Prove that $\sqrt{\frac{a}{a+b}}+\sqrt{\frac{b}{b+c}}+\sqrt{\frac{c}{c+a}}\gt1$, where a, b, c >0.

I tried, $\sqrt{\frac{a}{a+b}}+\sqrt{\frac{b}{b+c}}+\sqrt{\frac{c}{c+a}} = \frac{a}{\sqrt{a}\sqrt{a+b}}+\frac{b}{\sqrt{b}\sqrt{b+c}}+\frac{c}{\sqrt{c}\sqrt{c+a}} \ge \frac{(\sqrt{a}+\sqrt{b}+\sqrt{c})^2}{\sqrt{a}\sqrt{a+b}+\sqrt{b}\sqrt{b+c}+\sqrt{c}\sqrt{c+a}}$.

Then $\sqrt{a}\sqrt{a+b} \le \sqrt{2}/2 (2a+(a+b))$.

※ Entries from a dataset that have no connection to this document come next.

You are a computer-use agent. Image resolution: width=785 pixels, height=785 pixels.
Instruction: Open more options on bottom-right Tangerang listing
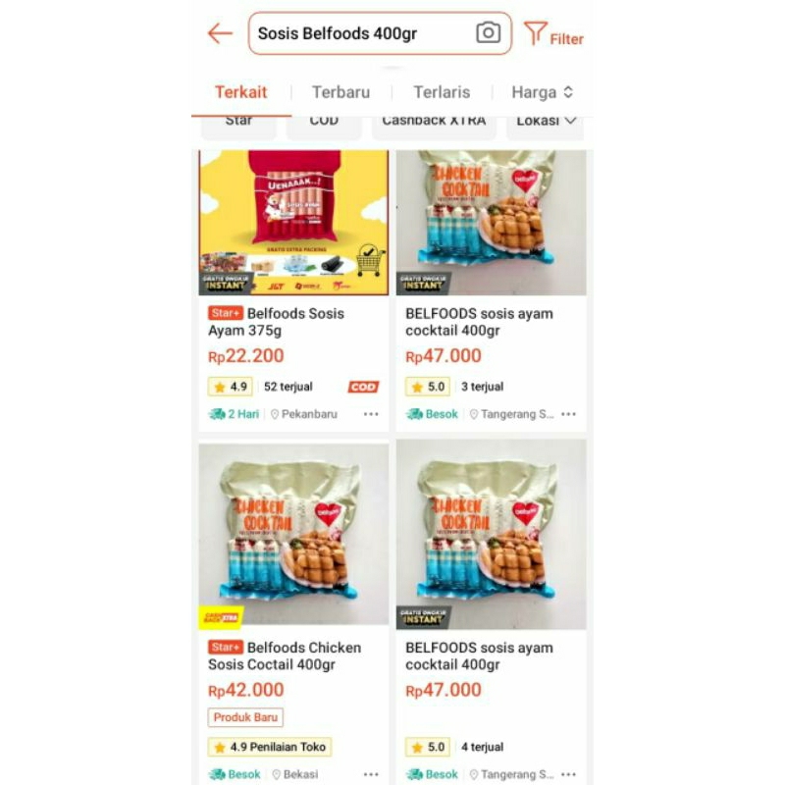(x=569, y=774)
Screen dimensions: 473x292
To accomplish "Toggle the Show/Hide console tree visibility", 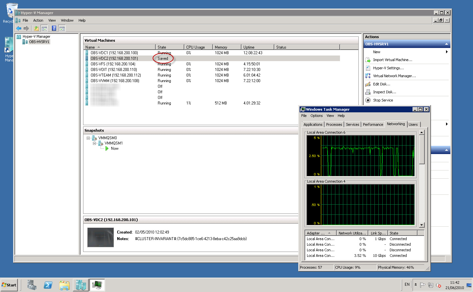I will coord(44,28).
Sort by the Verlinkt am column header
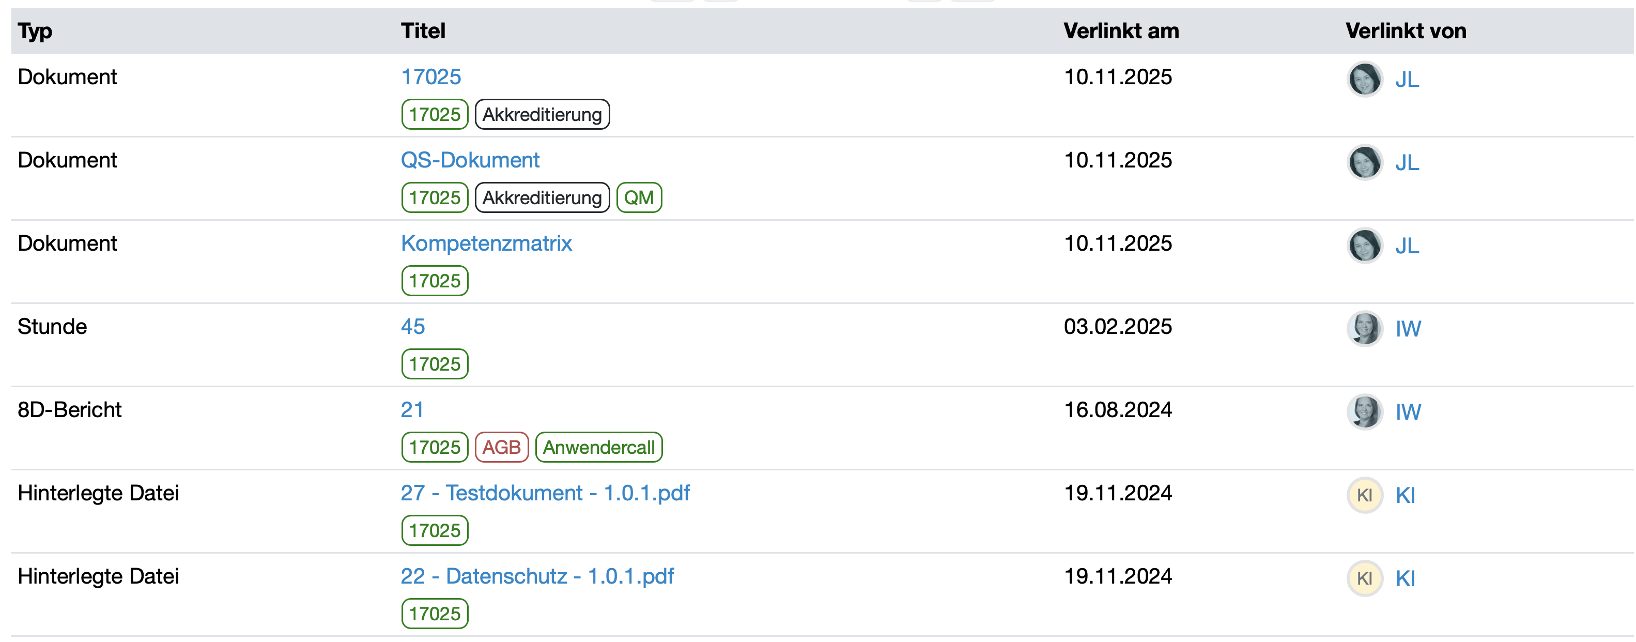The image size is (1636, 642). [1120, 31]
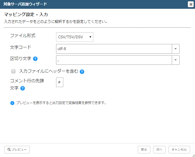Open help icon beside コメント行の先頭文字
This screenshot has height=157, width=195.
coord(23,88)
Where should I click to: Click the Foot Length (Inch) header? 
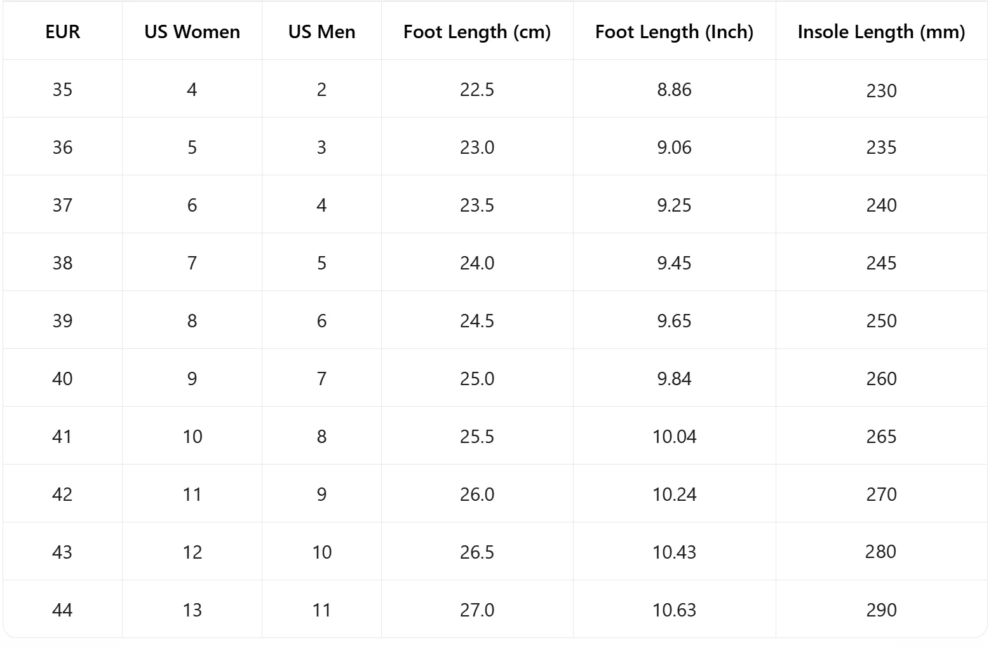(x=675, y=32)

This only gave me $\sqrt{2}/2 + \sqrt{2}(\frac{ab+bc+ca}{a+b+c})$.

Answer 1

Hint: $\dfrac{a}{a+b} > \dfrac{a}{a+b+c}$

Answer 2

Another way. $$\sum_{cyc}\sqrt{\frac{a}{a+b}}=\sum_{cyc}\frac{\sqrt{a}}{\sqrt{a+b}}>\sum_{cyc}\frac{\sqrt{a}}{\sqrt{a}+\sqrt{b}}>\sum_{cyc}\frac{\sqrt{a}}{\sqrt{a}+\sqrt{b}+\sqrt{c}}=1.$$

Answer 3

We can use also your idea, but in another writing: $$\sum_{cyc}\sqrt{\frac{a}{a+b}}=\sum_{cyc}\frac{\sqrt{a(a+b)}}{a+b}>\sum_{cyc}\frac{\sqrt{a\cdot a}}{a+b}>\sum_{cyc}\frac{a}{a+b+c}=1.$$